## Start Information provided

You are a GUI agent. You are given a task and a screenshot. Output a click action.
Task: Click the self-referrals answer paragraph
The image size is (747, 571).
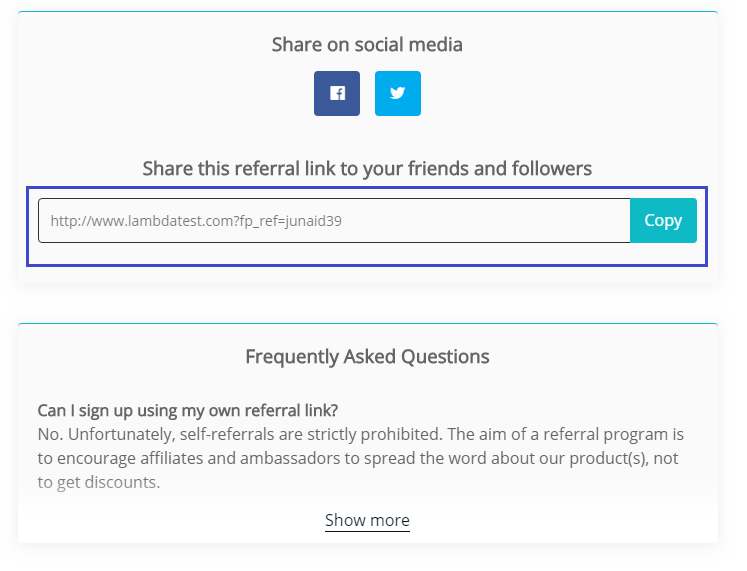(360, 458)
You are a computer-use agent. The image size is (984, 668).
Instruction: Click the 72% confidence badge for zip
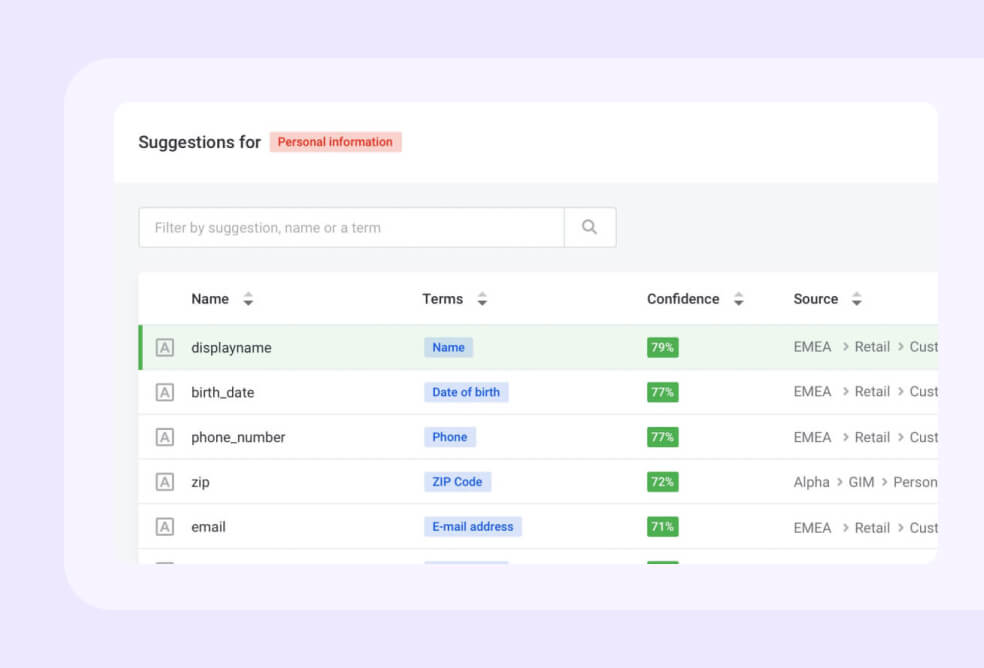pos(662,482)
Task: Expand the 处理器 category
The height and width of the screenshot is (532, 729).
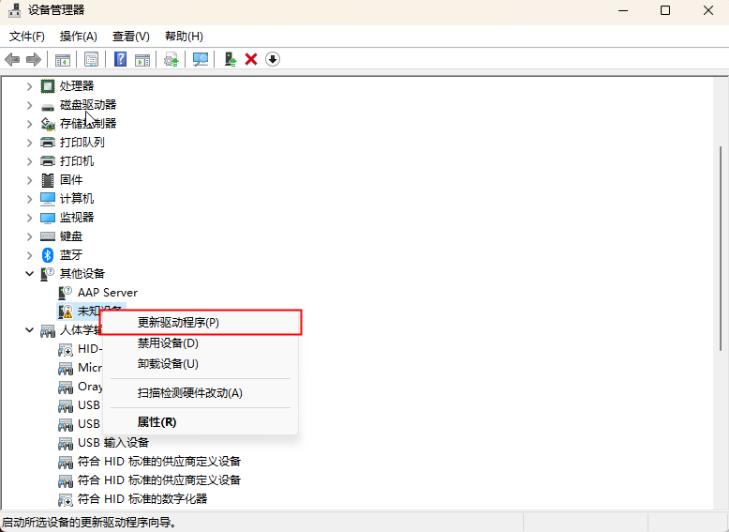Action: (29, 86)
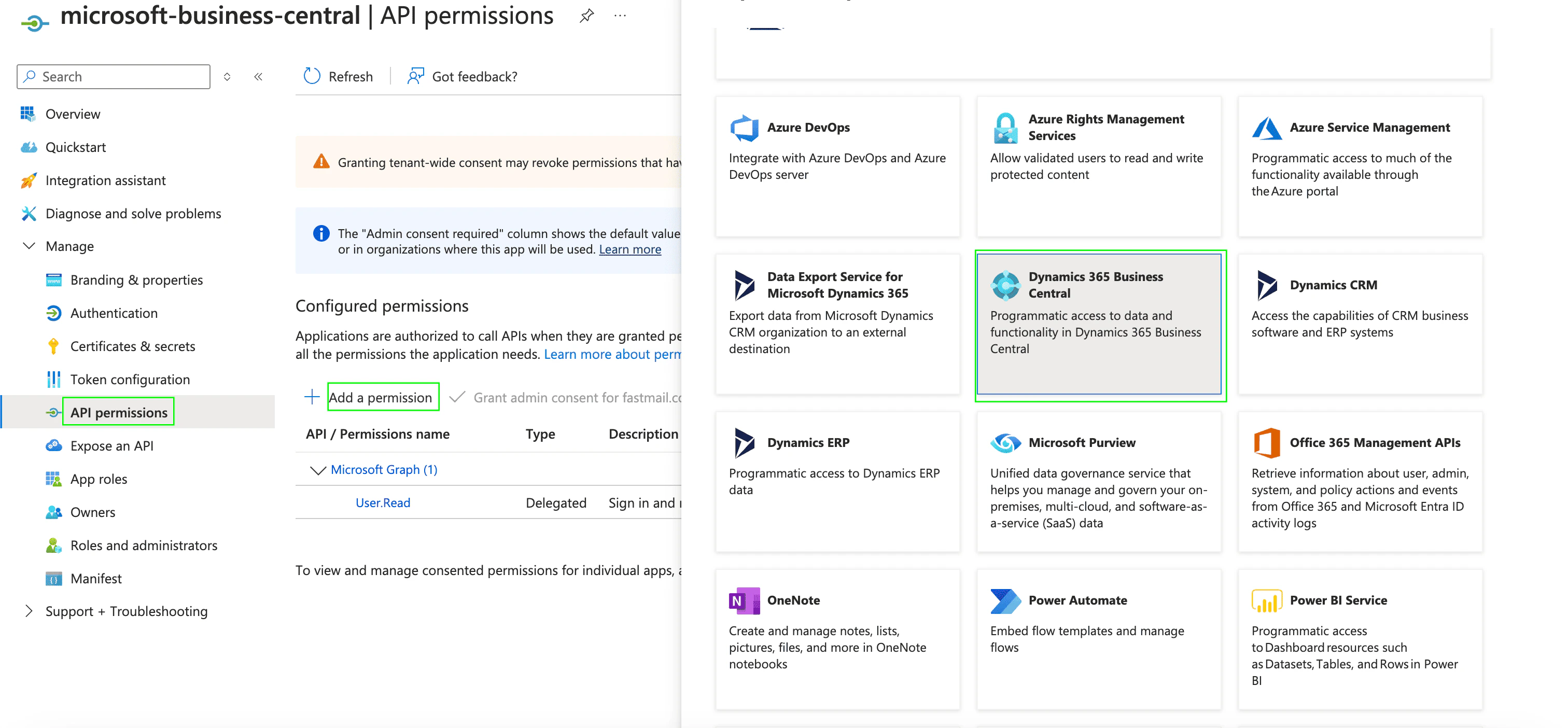Screen dimensions: 1568x728
Task: Click the Got feedback person icon
Action: coord(416,76)
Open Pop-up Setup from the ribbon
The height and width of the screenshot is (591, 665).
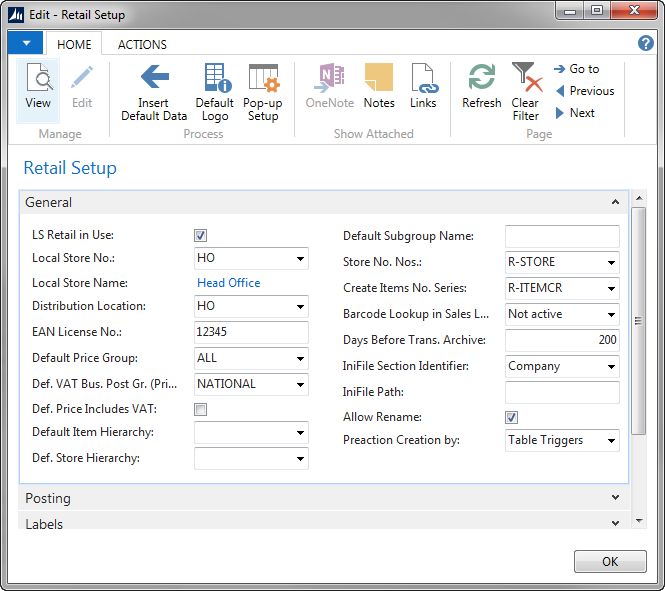point(263,79)
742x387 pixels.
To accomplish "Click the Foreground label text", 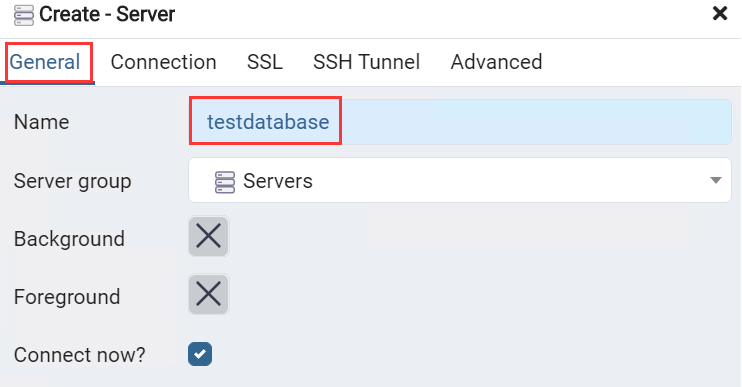I will (x=67, y=297).
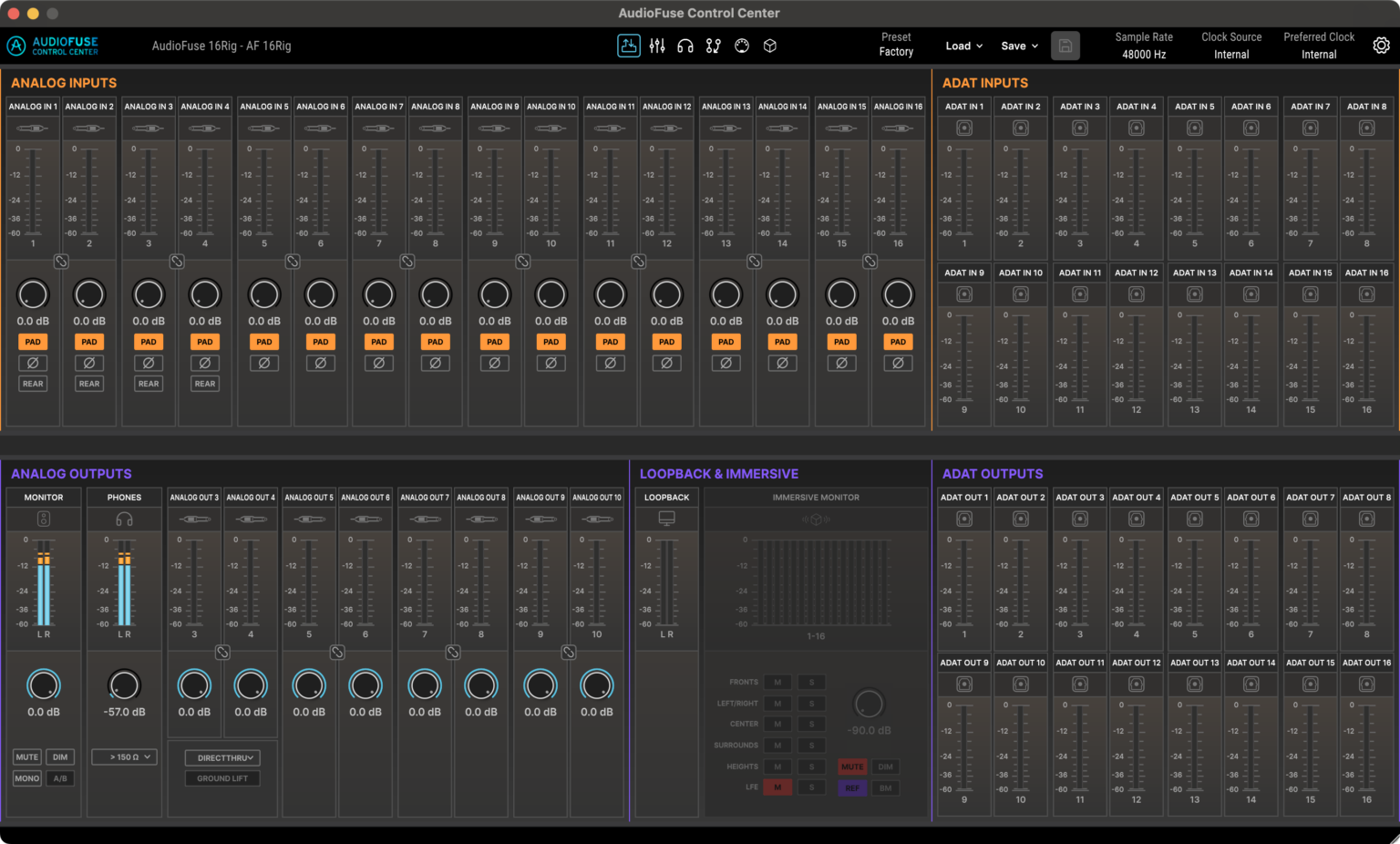Toggle PAD on Analog In 1

(33, 342)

## End Information provided

#### Given task:
Return each line of the rows above that contains the string "screenshot", matching its case exactly.

#### Exercise solution:
You are a GUI agent. You are given a task and a screenshot. Output a click action.
The height and width of the screenshot is (532, 729).
The height and width of the screenshot is (591, 665).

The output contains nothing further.